Mimétisme et psychasténie légendaire takes Cari Gonzalez-Casanova’s book entitled Home Guard Manual of Camouflage - Manuel de camouflage pour la protection du territoire as its starting point. Inspired by the military manual of the same name written by Roland Penrose in 1941 for the British army, Gonzalez-Casanova’s publication reveals how and with what means politics of fear are implemented. Light is also shed upon the mechanisms of transmission and co-optation of fear on a public scale.
Home Guard Manual of Camouflage - Manuel de camouflage pour la protection du territoire is the fruit of research work presented in hybrid form: a crossbreed of reference book and anthropological study. It presents texts from disparate sources such as: military manuals on camouflage dating from after WWI until the 1980s; recent government security manuals; scientific studies on camouflage used by specialised military contingents; Boy Scout handbook excerpts on building a shelter; and other texts such as How to build your own living structures by architect Ken Isaacs, offering both practical information as well as utopian and sometimes absurd advice.
Written in English and French, the publication is divided into twelve thematic sections which include: Mimicry, Camouflage and Nature, Bluff and Decoys, Invisibility. In addition to these booklets, several authors from various domains have responded to Cari Gonzalez-Casanova’s request to contribute to the manual: Anne Casanova (psychologist and writer); Jean-Pierre Cometti (philosopher, editor and translator); Derek Hodgson (researcher in neuroscience, cognition, archaeology and anthropology at the University of York); and Brice Matthieussent (writer, translator, critic and professor of Contemporary Art History at the Ecole Supérieure d’Art et de Design Marseille-Méditerranée).
The manual is provided with a digitised version and a documentary video featuring archival footage of military camouflage strategies. This publication brings a series of projects by Cari Gonzalez-Casanova on the theme of camouflage to a close.
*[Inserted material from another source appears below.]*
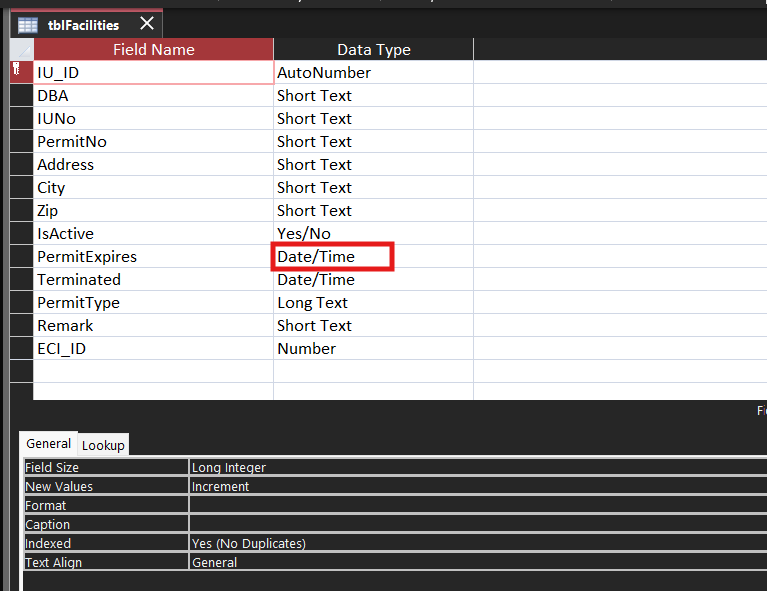Select the row selector for ECI_ID field
The height and width of the screenshot is (591, 767).
(x=22, y=348)
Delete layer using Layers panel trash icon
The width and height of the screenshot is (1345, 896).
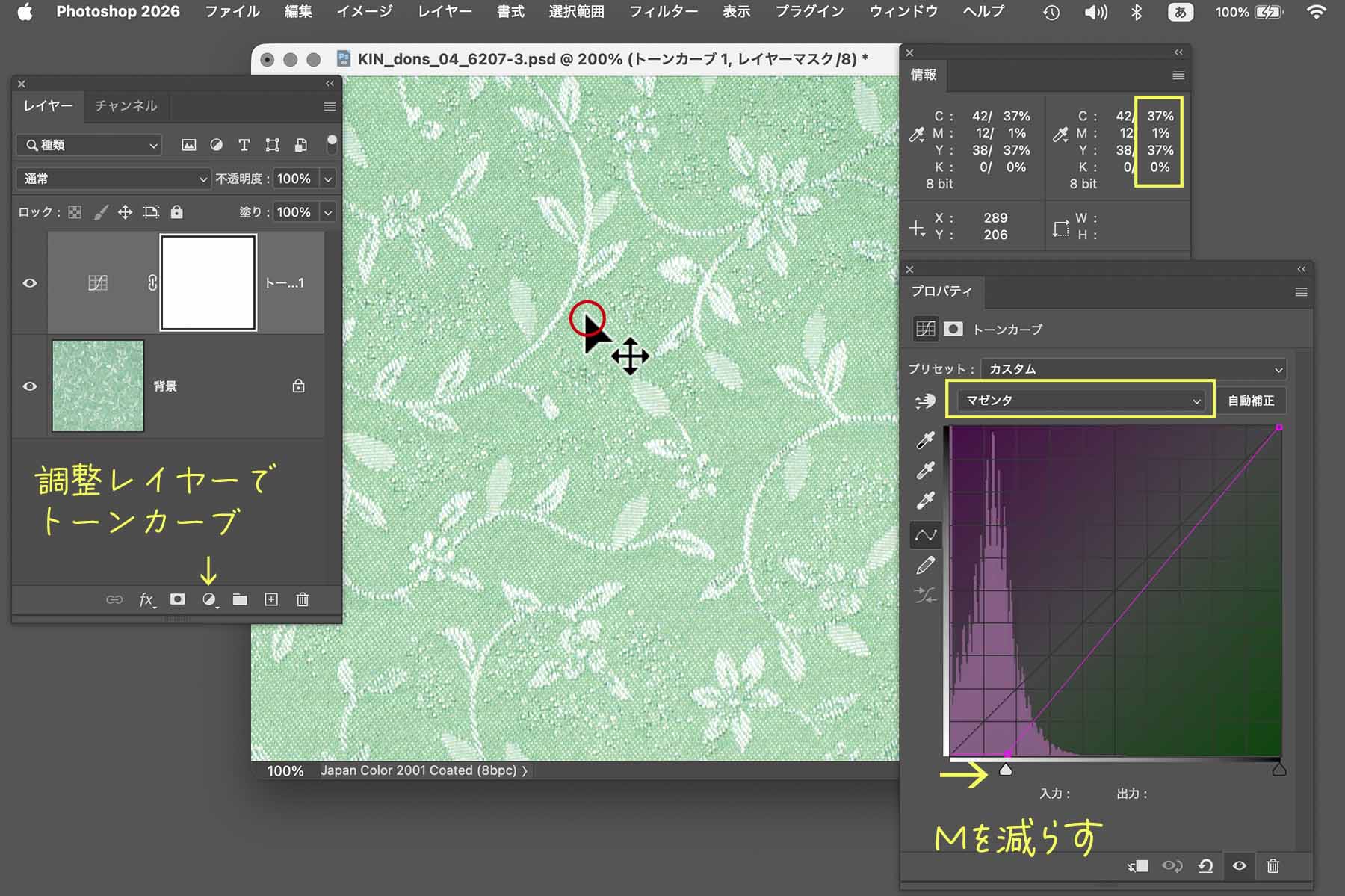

For Cari Gonzalez-Casanova, the techniques and strategies of camouflage are interesting not only for their visual or aesthetic qualities, but also for their relationship to the “Other”. For the artist, camouflage and its applications presuppose an analysis of the “Other”: their ambitions, fears, desires, strengths, weaknesses, and their culture. If we are to take all of these things into account, camouflage appears as an explicit answer to a certain “mythology of the Other”.
Home Guard Manual of Camouflage - Manuel de camouflage pour la protection du territoire will be presented at the gallery alongside several objects: furniture and other accessories were conceived by the artist using instructions taken from the manual, putting to use various strategies such as mimicry or dispersion proffered in handbooks dating from WWII and the Cold War as well as publications rooted in American DIY counter-culture.